* _Activity_:
Search the records for the word "Lilie" and copy each line in which it appears.

(Pixel coordinate grounding data)

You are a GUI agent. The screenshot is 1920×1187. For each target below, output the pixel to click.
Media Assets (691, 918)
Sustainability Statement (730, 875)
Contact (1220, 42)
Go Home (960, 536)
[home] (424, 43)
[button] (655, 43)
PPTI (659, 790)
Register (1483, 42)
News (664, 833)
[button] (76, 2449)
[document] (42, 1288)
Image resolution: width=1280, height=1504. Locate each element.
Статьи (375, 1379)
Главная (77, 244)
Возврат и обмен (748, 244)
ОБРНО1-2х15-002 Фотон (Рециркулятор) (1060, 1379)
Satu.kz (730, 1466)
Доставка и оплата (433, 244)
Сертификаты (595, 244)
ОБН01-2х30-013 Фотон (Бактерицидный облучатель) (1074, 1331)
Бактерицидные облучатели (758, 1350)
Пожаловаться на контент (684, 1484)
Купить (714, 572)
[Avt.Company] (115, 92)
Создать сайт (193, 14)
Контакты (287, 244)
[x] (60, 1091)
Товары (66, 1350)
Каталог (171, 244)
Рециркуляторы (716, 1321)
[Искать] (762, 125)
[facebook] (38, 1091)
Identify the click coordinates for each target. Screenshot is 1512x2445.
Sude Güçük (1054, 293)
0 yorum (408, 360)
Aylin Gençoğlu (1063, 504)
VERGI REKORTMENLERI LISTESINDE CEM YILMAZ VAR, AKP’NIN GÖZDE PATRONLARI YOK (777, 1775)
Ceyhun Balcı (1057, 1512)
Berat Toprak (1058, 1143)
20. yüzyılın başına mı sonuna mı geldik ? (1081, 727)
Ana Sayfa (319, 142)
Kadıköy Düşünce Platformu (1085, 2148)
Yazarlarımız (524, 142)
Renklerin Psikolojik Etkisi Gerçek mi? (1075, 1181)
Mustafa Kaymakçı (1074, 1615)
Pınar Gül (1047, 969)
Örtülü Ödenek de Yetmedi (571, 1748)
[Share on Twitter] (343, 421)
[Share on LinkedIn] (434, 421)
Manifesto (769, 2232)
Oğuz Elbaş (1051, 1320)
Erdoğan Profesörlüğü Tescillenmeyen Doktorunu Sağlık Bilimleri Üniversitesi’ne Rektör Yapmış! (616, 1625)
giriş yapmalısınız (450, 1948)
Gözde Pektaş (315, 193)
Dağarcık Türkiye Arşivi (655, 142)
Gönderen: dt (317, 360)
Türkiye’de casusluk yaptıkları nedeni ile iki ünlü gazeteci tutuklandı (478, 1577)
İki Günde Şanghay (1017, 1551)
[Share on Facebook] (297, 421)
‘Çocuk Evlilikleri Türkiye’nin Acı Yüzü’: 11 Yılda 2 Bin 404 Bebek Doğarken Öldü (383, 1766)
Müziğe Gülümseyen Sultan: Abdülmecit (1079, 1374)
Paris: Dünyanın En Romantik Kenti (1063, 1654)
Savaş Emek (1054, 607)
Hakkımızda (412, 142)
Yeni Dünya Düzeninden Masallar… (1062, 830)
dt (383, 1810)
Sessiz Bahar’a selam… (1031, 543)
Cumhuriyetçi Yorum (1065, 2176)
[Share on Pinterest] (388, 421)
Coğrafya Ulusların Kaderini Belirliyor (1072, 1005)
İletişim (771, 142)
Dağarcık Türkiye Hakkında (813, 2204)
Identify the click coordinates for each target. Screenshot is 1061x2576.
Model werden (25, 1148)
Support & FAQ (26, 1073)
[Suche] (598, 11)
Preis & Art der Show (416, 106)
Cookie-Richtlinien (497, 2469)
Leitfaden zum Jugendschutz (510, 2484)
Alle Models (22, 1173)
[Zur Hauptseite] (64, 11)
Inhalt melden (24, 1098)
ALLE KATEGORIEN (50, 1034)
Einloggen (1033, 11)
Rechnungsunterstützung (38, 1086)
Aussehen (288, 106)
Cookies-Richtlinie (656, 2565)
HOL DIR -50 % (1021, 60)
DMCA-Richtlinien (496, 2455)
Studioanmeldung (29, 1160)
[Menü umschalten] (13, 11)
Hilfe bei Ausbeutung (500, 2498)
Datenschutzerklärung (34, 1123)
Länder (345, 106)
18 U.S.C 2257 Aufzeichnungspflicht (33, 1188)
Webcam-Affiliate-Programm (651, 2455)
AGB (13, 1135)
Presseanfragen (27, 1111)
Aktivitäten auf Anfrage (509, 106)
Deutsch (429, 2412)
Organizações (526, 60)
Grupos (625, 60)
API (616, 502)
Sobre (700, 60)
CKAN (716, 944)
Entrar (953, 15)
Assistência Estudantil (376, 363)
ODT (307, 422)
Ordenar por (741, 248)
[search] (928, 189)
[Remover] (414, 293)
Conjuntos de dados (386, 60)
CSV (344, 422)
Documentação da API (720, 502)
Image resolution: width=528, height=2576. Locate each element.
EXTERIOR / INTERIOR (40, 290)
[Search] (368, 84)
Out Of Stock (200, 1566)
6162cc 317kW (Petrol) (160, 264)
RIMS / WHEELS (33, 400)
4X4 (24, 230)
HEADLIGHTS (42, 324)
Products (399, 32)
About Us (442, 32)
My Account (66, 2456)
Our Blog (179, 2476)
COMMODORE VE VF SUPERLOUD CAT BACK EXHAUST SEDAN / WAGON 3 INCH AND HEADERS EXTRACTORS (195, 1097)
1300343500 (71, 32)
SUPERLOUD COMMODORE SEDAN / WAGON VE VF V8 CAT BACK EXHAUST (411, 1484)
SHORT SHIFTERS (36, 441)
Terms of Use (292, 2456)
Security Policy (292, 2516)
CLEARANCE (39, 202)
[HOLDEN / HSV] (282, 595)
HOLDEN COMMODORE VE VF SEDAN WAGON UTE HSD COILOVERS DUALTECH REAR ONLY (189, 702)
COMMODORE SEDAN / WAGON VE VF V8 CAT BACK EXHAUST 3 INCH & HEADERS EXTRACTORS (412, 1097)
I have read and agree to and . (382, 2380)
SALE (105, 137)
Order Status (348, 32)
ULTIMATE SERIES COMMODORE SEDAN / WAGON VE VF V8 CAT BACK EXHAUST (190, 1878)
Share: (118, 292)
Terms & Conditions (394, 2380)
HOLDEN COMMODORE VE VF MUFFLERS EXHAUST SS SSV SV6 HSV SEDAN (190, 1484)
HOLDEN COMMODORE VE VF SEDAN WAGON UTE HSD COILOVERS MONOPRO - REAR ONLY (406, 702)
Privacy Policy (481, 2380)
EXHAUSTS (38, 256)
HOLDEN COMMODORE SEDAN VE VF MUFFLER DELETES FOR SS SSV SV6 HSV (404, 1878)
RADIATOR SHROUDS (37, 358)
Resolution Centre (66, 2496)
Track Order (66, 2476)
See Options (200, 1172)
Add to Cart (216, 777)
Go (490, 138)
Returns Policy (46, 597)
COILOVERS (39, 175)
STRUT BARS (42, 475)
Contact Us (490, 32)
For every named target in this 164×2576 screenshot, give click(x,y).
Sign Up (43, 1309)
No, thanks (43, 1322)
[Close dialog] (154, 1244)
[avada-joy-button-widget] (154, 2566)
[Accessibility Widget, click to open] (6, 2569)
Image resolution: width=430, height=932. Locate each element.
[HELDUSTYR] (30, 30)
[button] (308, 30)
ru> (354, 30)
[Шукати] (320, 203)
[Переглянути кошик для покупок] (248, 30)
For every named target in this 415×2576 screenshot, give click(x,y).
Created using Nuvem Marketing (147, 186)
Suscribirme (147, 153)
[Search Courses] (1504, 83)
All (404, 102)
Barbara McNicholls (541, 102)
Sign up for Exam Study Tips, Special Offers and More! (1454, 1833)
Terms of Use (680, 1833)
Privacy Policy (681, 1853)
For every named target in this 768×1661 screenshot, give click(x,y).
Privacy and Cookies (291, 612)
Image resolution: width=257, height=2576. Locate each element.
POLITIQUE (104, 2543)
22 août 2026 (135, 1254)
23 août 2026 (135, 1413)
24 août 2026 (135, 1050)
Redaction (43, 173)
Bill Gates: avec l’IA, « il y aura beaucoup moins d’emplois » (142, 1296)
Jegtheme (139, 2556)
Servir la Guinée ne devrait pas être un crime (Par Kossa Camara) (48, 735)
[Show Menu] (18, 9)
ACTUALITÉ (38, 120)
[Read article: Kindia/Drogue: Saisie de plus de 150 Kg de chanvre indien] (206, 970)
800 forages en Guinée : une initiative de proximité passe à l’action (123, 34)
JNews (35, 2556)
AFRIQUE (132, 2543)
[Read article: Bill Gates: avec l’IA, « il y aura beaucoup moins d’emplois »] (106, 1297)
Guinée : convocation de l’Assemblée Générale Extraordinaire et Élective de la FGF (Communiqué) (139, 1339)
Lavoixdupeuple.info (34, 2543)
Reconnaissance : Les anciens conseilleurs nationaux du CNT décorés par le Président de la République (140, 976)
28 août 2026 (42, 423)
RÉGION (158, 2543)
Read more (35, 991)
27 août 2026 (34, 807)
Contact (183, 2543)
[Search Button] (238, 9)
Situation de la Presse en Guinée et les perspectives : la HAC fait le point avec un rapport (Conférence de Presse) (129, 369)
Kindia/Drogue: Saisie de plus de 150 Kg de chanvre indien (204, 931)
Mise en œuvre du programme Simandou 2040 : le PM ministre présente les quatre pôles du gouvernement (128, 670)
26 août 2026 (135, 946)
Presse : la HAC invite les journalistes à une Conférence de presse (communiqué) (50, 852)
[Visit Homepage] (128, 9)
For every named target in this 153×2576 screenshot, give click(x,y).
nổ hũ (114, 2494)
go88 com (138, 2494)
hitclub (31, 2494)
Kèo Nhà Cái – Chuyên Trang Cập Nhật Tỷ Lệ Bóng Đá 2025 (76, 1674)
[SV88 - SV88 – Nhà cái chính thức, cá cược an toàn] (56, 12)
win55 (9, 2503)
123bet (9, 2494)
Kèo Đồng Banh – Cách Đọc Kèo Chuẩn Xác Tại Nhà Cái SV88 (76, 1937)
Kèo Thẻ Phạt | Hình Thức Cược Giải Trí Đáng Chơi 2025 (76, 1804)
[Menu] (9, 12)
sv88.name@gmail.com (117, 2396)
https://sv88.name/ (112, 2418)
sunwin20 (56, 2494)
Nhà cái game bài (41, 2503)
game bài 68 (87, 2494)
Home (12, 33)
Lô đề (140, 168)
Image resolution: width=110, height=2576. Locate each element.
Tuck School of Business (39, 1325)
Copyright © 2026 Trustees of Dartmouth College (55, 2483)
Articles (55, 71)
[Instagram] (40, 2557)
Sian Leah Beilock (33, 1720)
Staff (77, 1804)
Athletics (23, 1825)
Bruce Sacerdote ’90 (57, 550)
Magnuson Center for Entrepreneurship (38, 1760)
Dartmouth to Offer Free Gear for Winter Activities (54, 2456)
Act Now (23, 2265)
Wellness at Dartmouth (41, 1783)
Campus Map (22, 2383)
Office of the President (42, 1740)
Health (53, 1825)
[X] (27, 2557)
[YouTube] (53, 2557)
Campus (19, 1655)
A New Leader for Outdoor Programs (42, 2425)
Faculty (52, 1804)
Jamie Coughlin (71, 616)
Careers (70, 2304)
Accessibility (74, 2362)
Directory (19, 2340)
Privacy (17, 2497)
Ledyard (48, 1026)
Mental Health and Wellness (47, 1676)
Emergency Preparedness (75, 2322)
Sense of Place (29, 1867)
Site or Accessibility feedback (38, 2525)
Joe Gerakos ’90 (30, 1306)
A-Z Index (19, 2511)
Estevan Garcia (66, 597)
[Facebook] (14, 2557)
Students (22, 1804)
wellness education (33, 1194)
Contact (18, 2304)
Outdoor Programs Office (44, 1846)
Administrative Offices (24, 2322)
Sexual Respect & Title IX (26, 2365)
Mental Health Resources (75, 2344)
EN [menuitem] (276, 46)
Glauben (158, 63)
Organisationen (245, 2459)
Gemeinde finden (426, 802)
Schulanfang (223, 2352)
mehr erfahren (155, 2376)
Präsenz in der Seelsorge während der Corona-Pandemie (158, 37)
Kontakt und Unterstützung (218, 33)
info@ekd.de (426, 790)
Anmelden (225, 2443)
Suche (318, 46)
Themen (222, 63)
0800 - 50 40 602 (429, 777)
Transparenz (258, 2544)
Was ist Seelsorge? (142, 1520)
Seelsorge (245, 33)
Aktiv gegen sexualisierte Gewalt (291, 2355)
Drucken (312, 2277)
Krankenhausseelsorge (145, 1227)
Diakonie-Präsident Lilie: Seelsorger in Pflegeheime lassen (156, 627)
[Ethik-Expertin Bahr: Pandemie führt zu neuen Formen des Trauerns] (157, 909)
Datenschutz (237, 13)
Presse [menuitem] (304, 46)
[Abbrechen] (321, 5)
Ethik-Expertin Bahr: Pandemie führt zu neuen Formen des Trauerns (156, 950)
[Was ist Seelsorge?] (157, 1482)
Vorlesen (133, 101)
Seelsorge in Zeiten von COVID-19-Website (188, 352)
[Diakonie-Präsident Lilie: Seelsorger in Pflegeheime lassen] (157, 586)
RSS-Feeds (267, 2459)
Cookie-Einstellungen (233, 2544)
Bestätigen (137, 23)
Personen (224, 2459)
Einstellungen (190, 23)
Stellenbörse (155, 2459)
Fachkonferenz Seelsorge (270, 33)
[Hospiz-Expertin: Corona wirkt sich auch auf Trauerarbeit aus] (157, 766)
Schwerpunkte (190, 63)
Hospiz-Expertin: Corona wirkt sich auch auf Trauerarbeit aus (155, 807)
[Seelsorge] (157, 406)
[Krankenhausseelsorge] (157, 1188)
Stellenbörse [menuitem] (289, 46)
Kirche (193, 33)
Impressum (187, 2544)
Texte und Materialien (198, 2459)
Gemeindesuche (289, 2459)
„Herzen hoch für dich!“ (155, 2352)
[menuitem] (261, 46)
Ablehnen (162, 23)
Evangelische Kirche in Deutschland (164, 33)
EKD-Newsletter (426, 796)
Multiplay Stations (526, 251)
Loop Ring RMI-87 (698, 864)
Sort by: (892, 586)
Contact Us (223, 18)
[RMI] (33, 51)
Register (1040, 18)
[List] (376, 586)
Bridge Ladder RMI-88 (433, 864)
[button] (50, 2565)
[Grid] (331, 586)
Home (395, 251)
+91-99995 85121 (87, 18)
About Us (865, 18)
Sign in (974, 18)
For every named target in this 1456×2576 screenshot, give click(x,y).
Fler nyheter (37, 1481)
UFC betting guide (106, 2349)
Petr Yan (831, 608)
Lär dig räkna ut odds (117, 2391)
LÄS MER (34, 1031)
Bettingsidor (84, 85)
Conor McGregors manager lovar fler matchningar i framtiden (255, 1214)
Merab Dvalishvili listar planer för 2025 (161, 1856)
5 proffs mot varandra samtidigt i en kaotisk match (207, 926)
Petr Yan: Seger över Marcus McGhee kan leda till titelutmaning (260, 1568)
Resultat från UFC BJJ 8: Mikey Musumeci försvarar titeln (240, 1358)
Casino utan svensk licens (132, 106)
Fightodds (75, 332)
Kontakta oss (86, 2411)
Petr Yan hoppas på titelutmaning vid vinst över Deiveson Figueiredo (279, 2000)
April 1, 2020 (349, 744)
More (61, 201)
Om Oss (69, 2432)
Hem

* _Response box_:
Diakonie-Präsident Lilie: Seelsorger in Pflegeheime lassen (156, 627)
[Diakonie-Präsident Lilie: Seelsorger in Pflegeheime lassen] (157, 586)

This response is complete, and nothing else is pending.